Students working on STAR project
Students working on STAR project

The rehabilitation of these historic homes was scheduled to take place the first weekend of October. Volunteer contractors have been assigned to mentor architecture and construction science students as they would help homeowners with minor exterior repair and maintenance to their historic homes.  “This program is an innovative and proactive approach to prevent further deterioration of San Antonio’s local historic districts and spark revitalization,” said Shanon Miller, OHP director, in a news release.  “It’s also a great service learning opportunity for the students while assisting homeowners with projects such as siding repairs, window rehabilitation, yard maintenance and painting,”  Such home rehabilitation projects involving the city and architecture students are ongoing.

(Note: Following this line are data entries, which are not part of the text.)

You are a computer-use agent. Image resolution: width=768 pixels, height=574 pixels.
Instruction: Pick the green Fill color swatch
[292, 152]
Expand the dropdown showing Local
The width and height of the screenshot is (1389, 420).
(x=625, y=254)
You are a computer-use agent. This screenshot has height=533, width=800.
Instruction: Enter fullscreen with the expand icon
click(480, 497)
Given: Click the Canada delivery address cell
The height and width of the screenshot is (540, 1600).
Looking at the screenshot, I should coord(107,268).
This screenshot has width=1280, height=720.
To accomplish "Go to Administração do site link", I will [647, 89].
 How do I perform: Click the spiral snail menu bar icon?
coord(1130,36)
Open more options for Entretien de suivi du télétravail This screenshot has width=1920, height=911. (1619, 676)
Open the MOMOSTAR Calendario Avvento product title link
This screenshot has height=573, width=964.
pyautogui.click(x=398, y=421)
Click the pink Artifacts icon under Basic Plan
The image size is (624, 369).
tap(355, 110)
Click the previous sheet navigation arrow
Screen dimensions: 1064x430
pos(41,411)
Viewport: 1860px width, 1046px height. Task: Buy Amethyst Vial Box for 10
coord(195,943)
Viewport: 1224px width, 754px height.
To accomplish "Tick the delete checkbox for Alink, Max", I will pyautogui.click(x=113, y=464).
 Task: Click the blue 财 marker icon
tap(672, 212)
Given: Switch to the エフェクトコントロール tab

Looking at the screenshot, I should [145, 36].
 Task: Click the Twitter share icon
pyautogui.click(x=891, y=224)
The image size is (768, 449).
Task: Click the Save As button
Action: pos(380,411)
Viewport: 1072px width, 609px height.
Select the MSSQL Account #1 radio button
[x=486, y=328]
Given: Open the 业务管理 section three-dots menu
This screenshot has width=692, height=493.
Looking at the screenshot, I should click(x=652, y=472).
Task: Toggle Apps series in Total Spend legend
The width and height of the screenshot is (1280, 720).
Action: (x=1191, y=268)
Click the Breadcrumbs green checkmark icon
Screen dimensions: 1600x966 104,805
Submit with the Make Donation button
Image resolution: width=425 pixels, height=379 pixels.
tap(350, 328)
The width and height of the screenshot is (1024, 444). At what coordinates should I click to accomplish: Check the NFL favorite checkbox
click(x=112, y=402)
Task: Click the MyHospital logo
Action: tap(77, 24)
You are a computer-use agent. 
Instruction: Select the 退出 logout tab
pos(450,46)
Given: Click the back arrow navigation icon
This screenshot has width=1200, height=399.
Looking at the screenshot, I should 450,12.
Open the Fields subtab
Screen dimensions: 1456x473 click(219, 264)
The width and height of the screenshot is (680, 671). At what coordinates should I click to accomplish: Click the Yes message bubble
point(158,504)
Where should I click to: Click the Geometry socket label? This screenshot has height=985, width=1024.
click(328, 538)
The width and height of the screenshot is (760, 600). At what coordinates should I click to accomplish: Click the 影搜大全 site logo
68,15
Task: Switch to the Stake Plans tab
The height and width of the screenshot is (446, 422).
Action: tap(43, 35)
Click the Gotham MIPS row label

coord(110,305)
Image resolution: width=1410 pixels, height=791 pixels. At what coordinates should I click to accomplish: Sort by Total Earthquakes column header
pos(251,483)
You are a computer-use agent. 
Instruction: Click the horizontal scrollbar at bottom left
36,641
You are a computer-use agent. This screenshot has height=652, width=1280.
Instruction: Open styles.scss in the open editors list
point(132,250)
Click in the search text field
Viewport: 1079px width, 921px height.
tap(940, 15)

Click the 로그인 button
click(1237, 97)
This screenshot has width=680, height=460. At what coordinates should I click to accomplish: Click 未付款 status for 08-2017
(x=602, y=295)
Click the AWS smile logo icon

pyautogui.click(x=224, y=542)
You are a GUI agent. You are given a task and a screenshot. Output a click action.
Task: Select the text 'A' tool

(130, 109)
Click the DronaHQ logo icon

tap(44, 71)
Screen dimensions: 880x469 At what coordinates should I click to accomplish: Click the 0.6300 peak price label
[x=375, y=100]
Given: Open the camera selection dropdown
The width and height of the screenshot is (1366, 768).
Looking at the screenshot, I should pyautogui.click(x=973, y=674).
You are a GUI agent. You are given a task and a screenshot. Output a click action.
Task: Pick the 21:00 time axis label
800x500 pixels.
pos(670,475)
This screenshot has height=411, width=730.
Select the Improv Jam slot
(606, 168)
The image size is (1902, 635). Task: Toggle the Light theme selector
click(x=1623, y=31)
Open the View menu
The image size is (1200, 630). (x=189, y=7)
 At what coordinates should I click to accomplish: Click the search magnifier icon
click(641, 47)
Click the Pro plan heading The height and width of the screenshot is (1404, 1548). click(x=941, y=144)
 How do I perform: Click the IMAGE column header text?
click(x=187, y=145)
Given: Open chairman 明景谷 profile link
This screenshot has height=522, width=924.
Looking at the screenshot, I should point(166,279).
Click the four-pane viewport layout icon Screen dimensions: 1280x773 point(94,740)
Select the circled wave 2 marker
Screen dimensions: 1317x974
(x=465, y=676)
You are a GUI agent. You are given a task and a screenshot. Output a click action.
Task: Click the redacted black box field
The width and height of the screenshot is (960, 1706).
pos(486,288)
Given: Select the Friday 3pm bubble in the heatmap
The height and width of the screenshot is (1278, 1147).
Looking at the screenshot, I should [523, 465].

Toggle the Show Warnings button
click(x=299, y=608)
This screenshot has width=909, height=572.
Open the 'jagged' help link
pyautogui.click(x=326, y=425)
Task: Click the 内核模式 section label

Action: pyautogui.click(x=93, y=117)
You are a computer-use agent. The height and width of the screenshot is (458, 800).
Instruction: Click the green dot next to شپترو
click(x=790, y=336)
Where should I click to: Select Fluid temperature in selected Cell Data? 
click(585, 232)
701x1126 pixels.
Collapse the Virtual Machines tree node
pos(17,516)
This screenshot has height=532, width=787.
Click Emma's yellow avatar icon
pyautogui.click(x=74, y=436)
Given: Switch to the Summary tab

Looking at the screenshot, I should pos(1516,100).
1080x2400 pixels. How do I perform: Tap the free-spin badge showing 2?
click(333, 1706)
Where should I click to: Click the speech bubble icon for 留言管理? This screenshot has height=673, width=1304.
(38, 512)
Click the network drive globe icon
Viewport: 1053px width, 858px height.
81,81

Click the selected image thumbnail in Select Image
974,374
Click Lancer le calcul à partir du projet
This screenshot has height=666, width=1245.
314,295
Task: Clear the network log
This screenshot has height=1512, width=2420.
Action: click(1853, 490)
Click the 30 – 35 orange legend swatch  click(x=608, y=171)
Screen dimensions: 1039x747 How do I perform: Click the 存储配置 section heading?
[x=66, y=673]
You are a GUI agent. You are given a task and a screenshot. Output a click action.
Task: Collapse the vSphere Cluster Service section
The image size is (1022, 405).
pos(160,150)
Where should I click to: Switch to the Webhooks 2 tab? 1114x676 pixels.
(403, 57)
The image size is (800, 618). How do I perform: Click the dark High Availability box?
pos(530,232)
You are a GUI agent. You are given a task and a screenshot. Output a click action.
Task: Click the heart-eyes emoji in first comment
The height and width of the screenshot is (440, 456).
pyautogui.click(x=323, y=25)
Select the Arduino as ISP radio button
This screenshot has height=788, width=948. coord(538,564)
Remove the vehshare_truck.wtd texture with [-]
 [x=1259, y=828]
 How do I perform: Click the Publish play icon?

STAR Program Receiving grant from Wells Fargo
STAR Program Receiving grant from Wells Fargo

Additionally, the city’s Department of Planning and Community Development’s (PCD) Operation Facelift program will offer 10 façade improvement grants up to $20,000 in selected commercial corridors to help improve local businesses.  Business and commercial property owners in the corridors are invited to attend one of five information sessions offered in October to learn more about the grant program and pick-up an application.  Operation Facelift is designed to reverse the deterioration of commercial structures, promote consistency in design and create aesthetically pleasing and functional commercial districts.  “Since its launch in 1998, Operation Facelift has provided more than $1.4 million in grants to businesses in 21 target areas throughout central San Antonio, leveraging more than $126 million in private investment,” said John Dugan, PCD director, in a press release.  “We are very pleased to make available the Operation Facelift program to seven new target areas this year.”

Operation Facelift Past Project
Operation Facelift Past Project

The information sessions will cover program requirements and the application process. Businesses and commercial properties must be located within one of seven REnewSA target areas to apply for the grant.  The information sessions are scheduled for: 11:30 a.m. Oct. 6 at El Progreso Hall, 1306 Guadalupe; 8 a.m. Oct. 8 at San Antonio Animal Care Services, 4710 Texas Highway 151; 6 p.m. Oct. 13 at KIPP Academy, 731 Fredericksburg Road; 8 a.m. Oct. 15 at Straightline Management, 734 N. New Braunfels Ave.; and 6 p.m. Oct. 20 at Mission Events Center, 5614 S. Flores St.  The REnewSA target areas are Avenida Guadalupe, Edgewood, Five Points, Harlandale, Las Palmas, South San/Kindred and Wheatley. Interested individuals can view maps of the REnewSA target areas and register by visiting or calling 207-4686.

Operation Facelift provides grants up to $20,000 for façade rehabilitation on a reimbursement basis. There is no match required, but applicants must demonstrate they have invested in past property improvements and are providing a needed service to the surrounding community.  This kind of work typically includes replacement of store front glass, repair and painting of exterior walls, repair or replacement of canopies and awnings and repair or replacement of attached building signage.  Design consultation services are provided free of charge. The program is funded through the U.S. Department of Housing and Urban Development (HUD) Community Development Block Grant.